Stored data entries:
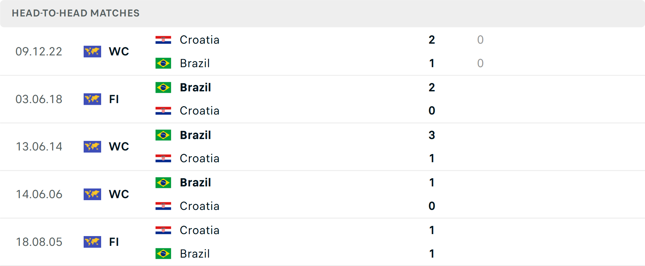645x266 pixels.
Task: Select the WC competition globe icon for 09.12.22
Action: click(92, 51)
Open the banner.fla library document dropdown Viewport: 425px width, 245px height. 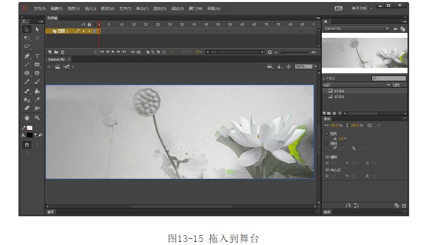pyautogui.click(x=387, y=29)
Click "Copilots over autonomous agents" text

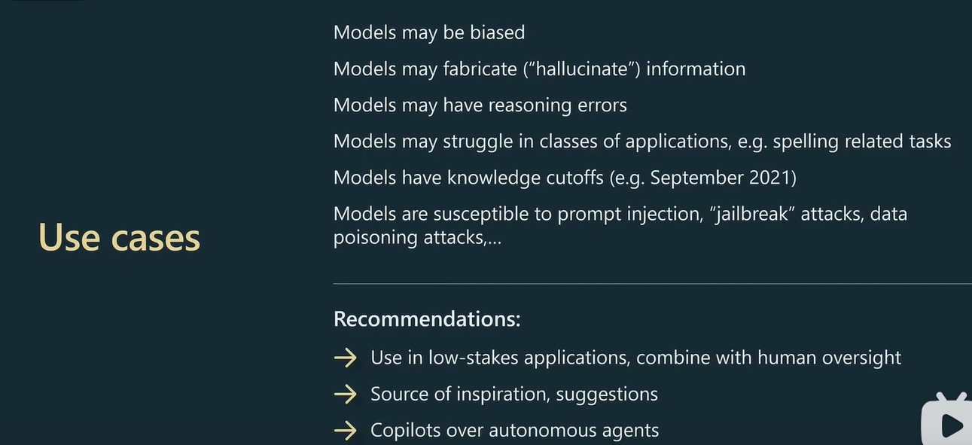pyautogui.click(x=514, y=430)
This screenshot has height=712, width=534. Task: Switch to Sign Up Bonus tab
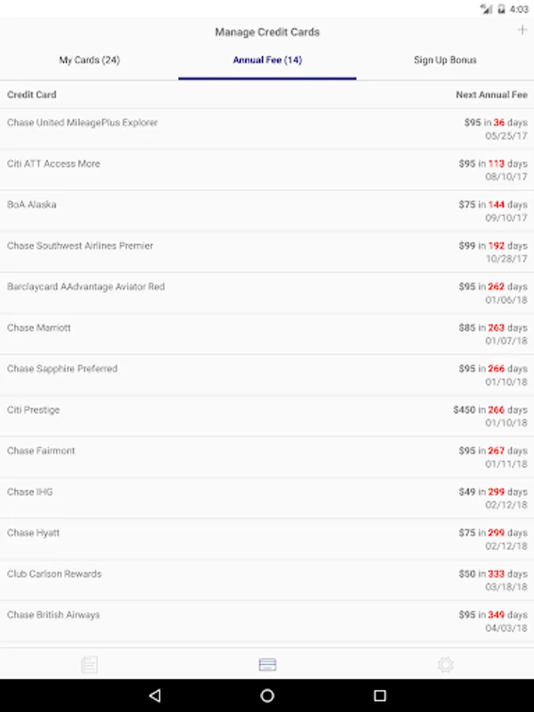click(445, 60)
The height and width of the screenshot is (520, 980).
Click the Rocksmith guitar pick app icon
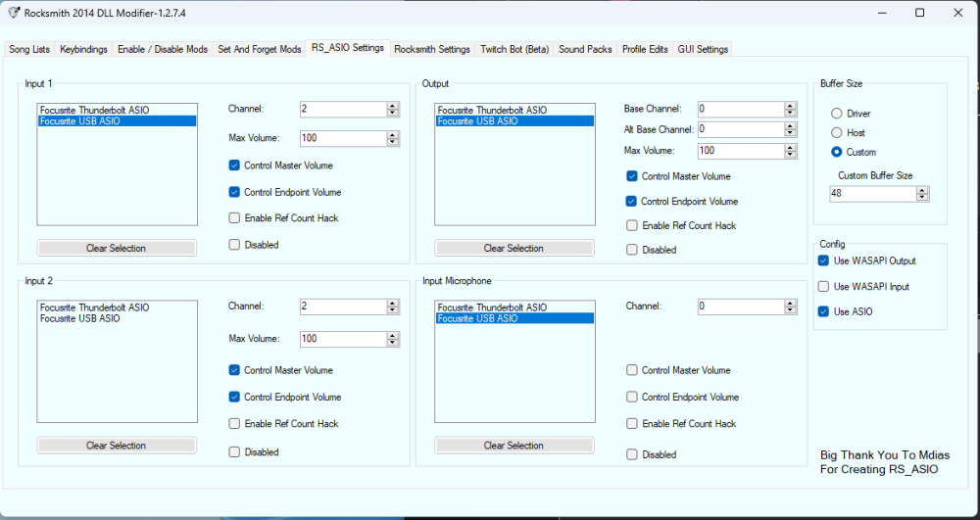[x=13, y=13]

- _Exercise objective_: Please transcribe word for word the lines from the one bearing "This screenshot has" through the last line of the records above, omitting the pictures.

- _Answer for this exercise_:
This screenshot has height=712, width=534. Task: Switch to Sign Up Bonus tab
click(445, 60)
The height and width of the screenshot is (520, 980).
Click the Rocksmith guitar pick app icon
[x=13, y=13]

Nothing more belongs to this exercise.